▶ [Brief]: In the data below, set down exactly the lines from the one containing "Where should I" up to and including the one containing "You are a computer-use". Leave the pictures out.

▶ [Exercise input]:
════════════════
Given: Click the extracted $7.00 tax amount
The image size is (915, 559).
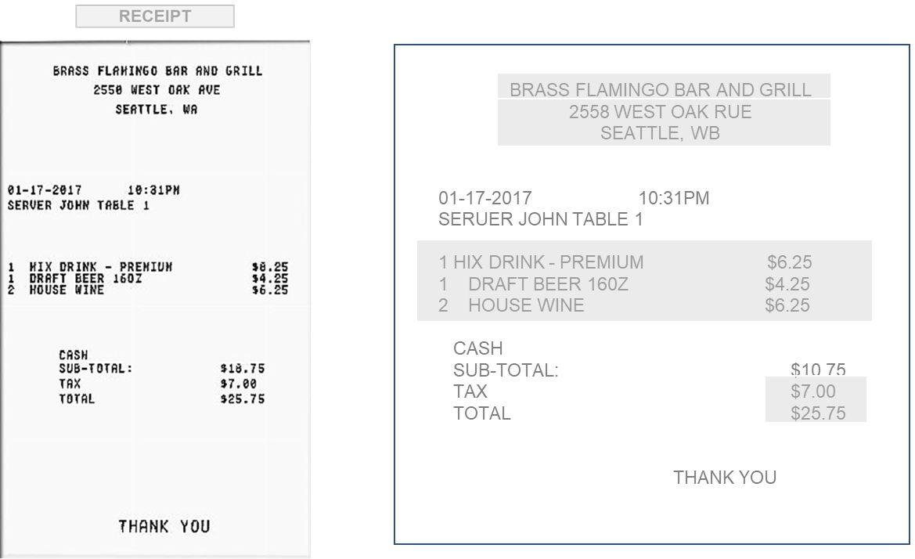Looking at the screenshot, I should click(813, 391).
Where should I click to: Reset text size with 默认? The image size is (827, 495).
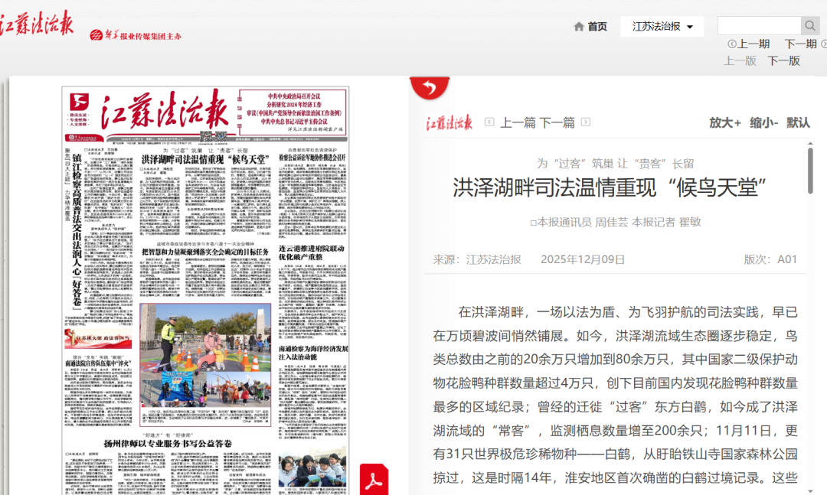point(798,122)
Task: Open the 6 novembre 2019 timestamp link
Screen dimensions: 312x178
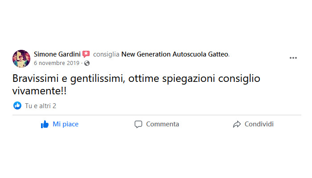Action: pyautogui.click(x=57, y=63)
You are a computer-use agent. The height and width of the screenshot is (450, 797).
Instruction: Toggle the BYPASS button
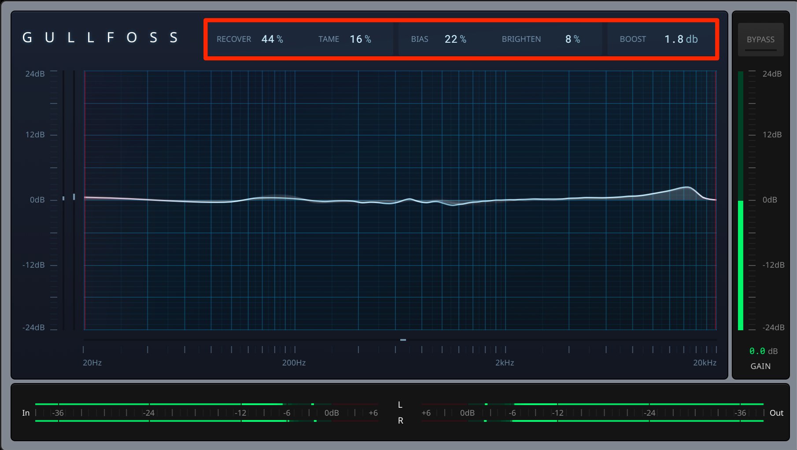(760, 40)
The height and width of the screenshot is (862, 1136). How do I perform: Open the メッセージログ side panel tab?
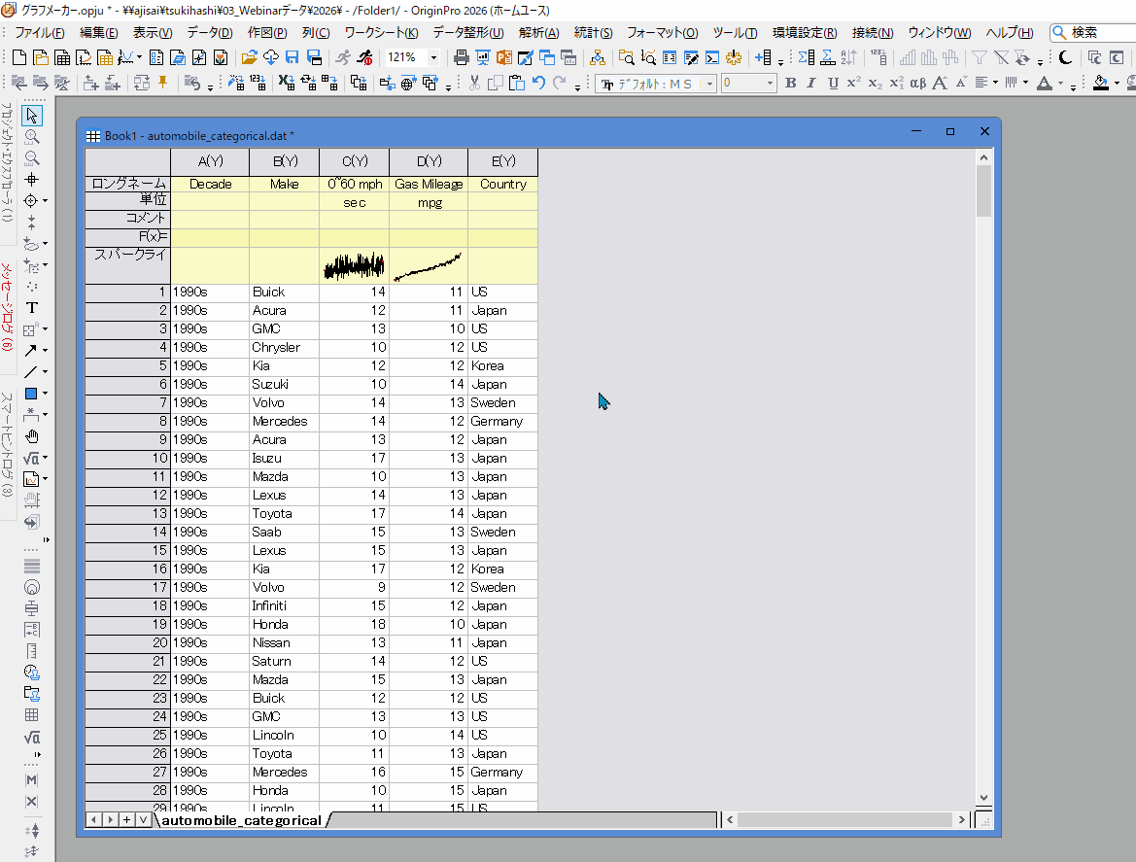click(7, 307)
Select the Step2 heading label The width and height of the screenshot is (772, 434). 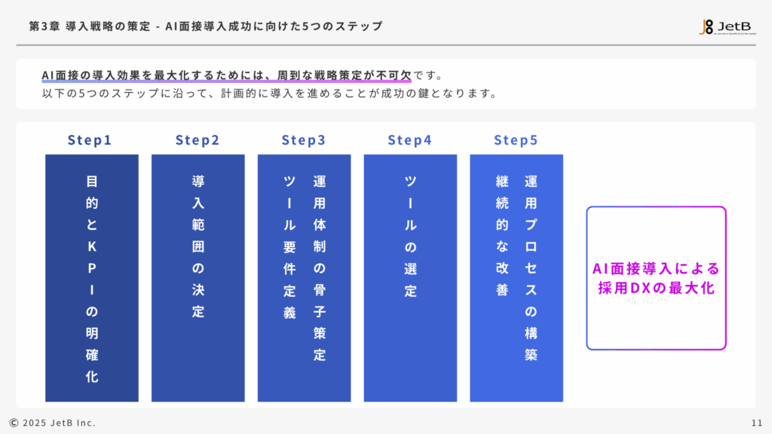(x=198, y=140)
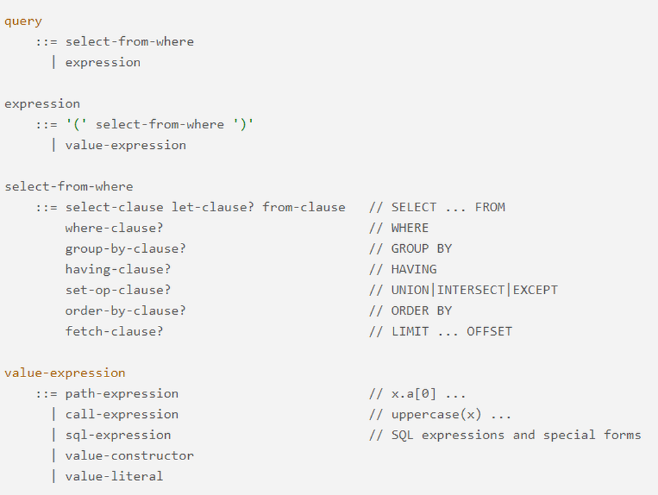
════════════════
▶ [Solution to this exercise]:
Where should I click to: Reset text size with 默认? The image size is (827, 495).
point(798,122)
Task: Open the 6 novembre 2019 timestamp link
Screen dimensions: 312x178
Action: pyautogui.click(x=57, y=63)
You are a computer-use agent. The height and width of the screenshot is (450, 797).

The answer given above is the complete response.